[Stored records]
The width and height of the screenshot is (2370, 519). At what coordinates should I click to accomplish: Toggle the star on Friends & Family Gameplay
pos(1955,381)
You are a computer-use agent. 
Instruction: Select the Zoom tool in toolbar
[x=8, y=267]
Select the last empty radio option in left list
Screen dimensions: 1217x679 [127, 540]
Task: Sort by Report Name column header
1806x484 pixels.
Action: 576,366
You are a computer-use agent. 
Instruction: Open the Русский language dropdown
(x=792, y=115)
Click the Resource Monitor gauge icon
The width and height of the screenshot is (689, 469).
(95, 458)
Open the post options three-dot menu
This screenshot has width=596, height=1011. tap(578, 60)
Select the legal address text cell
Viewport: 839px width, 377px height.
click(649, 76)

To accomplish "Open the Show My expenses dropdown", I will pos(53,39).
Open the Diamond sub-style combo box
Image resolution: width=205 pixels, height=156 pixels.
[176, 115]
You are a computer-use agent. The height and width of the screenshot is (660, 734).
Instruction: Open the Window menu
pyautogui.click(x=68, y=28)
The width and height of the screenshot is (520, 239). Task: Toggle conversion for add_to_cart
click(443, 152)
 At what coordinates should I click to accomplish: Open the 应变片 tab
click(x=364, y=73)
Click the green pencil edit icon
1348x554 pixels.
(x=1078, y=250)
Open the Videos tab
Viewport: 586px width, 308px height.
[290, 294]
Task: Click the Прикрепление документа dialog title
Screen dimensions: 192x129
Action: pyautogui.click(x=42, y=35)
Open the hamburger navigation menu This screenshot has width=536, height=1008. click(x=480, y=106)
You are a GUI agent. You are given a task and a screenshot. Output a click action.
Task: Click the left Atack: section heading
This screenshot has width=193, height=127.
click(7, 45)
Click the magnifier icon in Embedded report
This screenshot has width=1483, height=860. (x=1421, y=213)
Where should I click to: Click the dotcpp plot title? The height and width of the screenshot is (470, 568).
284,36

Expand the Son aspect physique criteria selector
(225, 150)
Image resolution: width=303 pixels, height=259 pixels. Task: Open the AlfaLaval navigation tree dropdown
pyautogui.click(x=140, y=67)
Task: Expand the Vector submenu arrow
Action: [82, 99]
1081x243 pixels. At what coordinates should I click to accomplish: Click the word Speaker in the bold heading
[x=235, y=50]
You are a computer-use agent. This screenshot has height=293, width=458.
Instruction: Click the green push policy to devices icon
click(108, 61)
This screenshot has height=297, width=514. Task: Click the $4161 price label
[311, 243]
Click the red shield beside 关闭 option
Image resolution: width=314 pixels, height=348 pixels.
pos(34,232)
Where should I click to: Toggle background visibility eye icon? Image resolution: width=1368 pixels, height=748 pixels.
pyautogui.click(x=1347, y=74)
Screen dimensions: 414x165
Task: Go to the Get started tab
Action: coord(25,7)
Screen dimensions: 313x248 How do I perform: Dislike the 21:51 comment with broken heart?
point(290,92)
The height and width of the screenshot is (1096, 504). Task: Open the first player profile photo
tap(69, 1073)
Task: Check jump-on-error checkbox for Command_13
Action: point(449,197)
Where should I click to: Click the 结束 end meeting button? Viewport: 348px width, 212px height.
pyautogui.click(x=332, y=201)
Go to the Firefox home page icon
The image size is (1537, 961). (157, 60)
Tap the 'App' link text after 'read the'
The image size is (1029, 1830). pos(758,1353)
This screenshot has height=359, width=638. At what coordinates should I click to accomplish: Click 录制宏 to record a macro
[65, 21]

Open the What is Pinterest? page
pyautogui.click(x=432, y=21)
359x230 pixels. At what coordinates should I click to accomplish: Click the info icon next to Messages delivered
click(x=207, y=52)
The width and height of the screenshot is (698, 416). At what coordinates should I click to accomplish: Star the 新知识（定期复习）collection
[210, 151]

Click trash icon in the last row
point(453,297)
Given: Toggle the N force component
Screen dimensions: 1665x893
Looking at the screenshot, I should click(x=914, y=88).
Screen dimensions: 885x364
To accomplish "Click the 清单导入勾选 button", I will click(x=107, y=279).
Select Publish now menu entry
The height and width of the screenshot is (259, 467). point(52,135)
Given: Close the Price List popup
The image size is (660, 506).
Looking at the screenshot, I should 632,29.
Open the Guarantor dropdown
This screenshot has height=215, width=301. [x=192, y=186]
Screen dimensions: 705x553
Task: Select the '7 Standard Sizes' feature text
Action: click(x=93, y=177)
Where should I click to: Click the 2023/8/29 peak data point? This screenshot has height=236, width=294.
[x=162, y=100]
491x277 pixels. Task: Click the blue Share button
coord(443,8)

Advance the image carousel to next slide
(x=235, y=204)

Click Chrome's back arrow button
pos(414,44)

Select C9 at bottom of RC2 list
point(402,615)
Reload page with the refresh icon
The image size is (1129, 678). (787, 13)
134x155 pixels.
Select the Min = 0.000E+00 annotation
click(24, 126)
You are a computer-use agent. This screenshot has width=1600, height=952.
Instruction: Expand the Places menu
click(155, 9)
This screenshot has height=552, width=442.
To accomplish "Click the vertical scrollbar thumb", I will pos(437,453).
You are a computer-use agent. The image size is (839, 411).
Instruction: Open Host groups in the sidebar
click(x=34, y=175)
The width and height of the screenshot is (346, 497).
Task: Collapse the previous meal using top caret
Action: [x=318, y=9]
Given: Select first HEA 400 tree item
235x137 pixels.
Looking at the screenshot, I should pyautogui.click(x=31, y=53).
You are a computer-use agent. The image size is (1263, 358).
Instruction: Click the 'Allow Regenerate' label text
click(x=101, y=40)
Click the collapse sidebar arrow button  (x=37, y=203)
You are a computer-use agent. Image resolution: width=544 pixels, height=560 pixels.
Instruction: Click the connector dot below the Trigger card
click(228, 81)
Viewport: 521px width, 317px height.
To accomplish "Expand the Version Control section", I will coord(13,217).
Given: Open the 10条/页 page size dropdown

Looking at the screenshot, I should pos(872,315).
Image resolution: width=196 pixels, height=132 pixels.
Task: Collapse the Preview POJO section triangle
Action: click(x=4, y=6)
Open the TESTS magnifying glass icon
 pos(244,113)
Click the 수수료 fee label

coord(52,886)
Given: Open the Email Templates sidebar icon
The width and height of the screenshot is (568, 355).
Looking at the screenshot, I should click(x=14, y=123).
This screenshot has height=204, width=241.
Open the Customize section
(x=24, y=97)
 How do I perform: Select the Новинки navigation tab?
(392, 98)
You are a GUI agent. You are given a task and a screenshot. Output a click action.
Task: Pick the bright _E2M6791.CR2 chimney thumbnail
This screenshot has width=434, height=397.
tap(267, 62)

- [WHAT THE TASK ASKS]:
An exact reproduction of all the entries above is the expected answer.

- [REPLY TO THE TASK]:
The width and height of the screenshot is (2370, 519). At what coordinates should I click to accomplish: Toggle the star on Friends & Family Gameplay
pos(1955,381)
You are a computer-use agent. 
Instruction: Select the Zoom tool in toolbar
[x=8, y=267]
Select the last empty radio option in left list
Screen dimensions: 1217x679 [127, 540]
Task: Sort by Report Name column header
1806x484 pixels.
Action: 576,366
You are a computer-use agent. 
Instruction: Open the Русский language dropdown
(x=792, y=115)
Click the Resource Monitor gauge icon
The width and height of the screenshot is (689, 469).
(95, 458)
Open the post options three-dot menu
This screenshot has width=596, height=1011. tap(578, 60)
Select the legal address text cell
Viewport: 839px width, 377px height.
click(649, 76)

To accomplish "Open the Show My expenses dropdown", I will pos(53,39).
Open the Diamond sub-style combo box
Image resolution: width=205 pixels, height=156 pixels.
[176, 115]
You are a computer-use agent. The height and width of the screenshot is (660, 734).
Instruction: Open the Window menu
pyautogui.click(x=68, y=28)
The width and height of the screenshot is (520, 239). Task: Toggle conversion for add_to_cart
click(443, 152)
 At what coordinates should I click to accomplish: Open the 应变片 tab
click(x=364, y=73)
Click the green pencil edit icon
1348x554 pixels.
(x=1078, y=250)
Open the Videos tab
Viewport: 586px width, 308px height.
[290, 294]
Task: Click the Прикрепление документа dialog title
Screen dimensions: 192x129
Action: pyautogui.click(x=42, y=35)
Open the hamburger navigation menu This screenshot has width=536, height=1008. click(x=480, y=106)
You are a GUI agent. You are given a task and a screenshot. Output a click action.
Task: Click the left Atack: section heading
This screenshot has width=193, height=127.
click(7, 45)
Click the magnifier icon in Embedded report
This screenshot has width=1483, height=860. (x=1421, y=213)
Where should I click to: Click the dotcpp plot title? The height and width of the screenshot is (470, 568).
284,36

Expand the Son aspect physique criteria selector
(225, 150)
Image resolution: width=303 pixels, height=259 pixels. Task: Open the AlfaLaval navigation tree dropdown
pyautogui.click(x=140, y=67)
Task: Expand the Vector submenu arrow
Action: [82, 99]
1081x243 pixels. At what coordinates should I click to accomplish: Click the word Speaker in the bold heading
[x=235, y=50]
You are a computer-use agent. This screenshot has height=293, width=458.
Instruction: Click the green push policy to devices icon
click(108, 61)
This screenshot has height=297, width=514. Task: Click the $4161 price label
[311, 243]
Click the red shield beside 关闭 option
Image resolution: width=314 pixels, height=348 pixels.
pos(34,232)
Where should I click to: Toggle background visibility eye icon? Image resolution: width=1368 pixels, height=748 pixels.
pyautogui.click(x=1347, y=74)
Screen dimensions: 414x165
Task: Go to the Get started tab
Action: coord(25,7)
Screen dimensions: 313x248 How do I perform: Dislike the 21:51 comment with broken heart?
point(290,92)
The height and width of the screenshot is (1096, 504). Task: Open the first player profile photo
tap(69, 1073)
Task: Check jump-on-error checkbox for Command_13
Action: point(449,197)
Where should I click to: Click the 结束 end meeting button? Viewport: 348px width, 212px height.
pyautogui.click(x=332, y=201)
Go to the Firefox home page icon
The image size is (1537, 961). (157, 60)
Tap the 'App' link text after 'read the'
The image size is (1029, 1830). pos(758,1353)
This screenshot has height=359, width=638. At what coordinates should I click to accomplish: Click 录制宏 to record a macro
[65, 21]

Open the What is Pinterest? page
pyautogui.click(x=432, y=21)
359x230 pixels. At what coordinates should I click to accomplish: Click the info icon next to Messages delivered
click(x=207, y=52)
The width and height of the screenshot is (698, 416). At what coordinates should I click to accomplish: Star the 新知识（定期复习）collection
[210, 151]

Click trash icon in the last row
point(453,297)
Given: Toggle the N force component
Screen dimensions: 1665x893
Looking at the screenshot, I should click(x=914, y=88).
Screen dimensions: 885x364
To accomplish "Click the 清单导入勾选 button", I will click(x=107, y=279).
Select Publish now menu entry
The height and width of the screenshot is (259, 467). point(52,135)
Given: Close the Price List popup
The image size is (660, 506).
Looking at the screenshot, I should 632,29.
Open the Guarantor dropdown
This screenshot has height=215, width=301. [x=192, y=186]
Screen dimensions: 705x553
Task: Select the '7 Standard Sizes' feature text
Action: click(x=93, y=177)
Where should I click to: Click the 2023/8/29 peak data point? This screenshot has height=236, width=294.
[x=162, y=100]
491x277 pixels. Task: Click the blue Share button
coord(443,8)

Advance the image carousel to next slide
(x=235, y=204)

Click Chrome's back arrow button
pos(414,44)

Select C9 at bottom of RC2 list
point(402,615)
Reload page with the refresh icon
The image size is (1129, 678). (787, 13)
134x155 pixels.
Select the Min = 0.000E+00 annotation
click(24, 126)
You are a computer-use agent. This screenshot has width=1600, height=952.
Instruction: Expand the Places menu
click(155, 9)
This screenshot has height=552, width=442.
To accomplish "Click the vertical scrollbar thumb", I will pos(437,453).
You are a computer-use agent. The image size is (839, 411).
Instruction: Open Host groups in the sidebar
click(x=34, y=175)
The width and height of the screenshot is (346, 497).
Task: Collapse the previous meal using top caret
Action: [x=318, y=9]
Given: Select first HEA 400 tree item
235x137 pixels.
Looking at the screenshot, I should pyautogui.click(x=31, y=53).
You are a computer-use agent. The image size is (1263, 358).
Instruction: Click the 'Allow Regenerate' label text
click(x=101, y=40)
Click the collapse sidebar arrow button  (x=37, y=203)
You are a computer-use agent. Image resolution: width=544 pixels, height=560 pixels.
Instruction: Click the connector dot below the Trigger card
click(228, 81)
Viewport: 521px width, 317px height.
To accomplish "Expand the Version Control section", I will coord(13,217).
Given: Open the 10条/页 page size dropdown

Looking at the screenshot, I should pos(872,315).
Image resolution: width=196 pixels, height=132 pixels.
Task: Collapse the Preview POJO section triangle
Action: click(x=4, y=6)
Open the TESTS magnifying glass icon
 pos(244,113)
Click the 수수료 fee label

coord(52,886)
Given: Open the Email Templates sidebar icon
The width and height of the screenshot is (568, 355).
Looking at the screenshot, I should click(x=14, y=123).
This screenshot has height=204, width=241.
Open the Customize section
(x=24, y=97)
 How do I perform: Select the Новинки navigation tab?
(392, 98)
You are a GUI agent. You are given a task and a screenshot. Output a click action.
Task: Pick the bright _E2M6791.CR2 chimney thumbnail
This screenshot has width=434, height=397.
tap(267, 62)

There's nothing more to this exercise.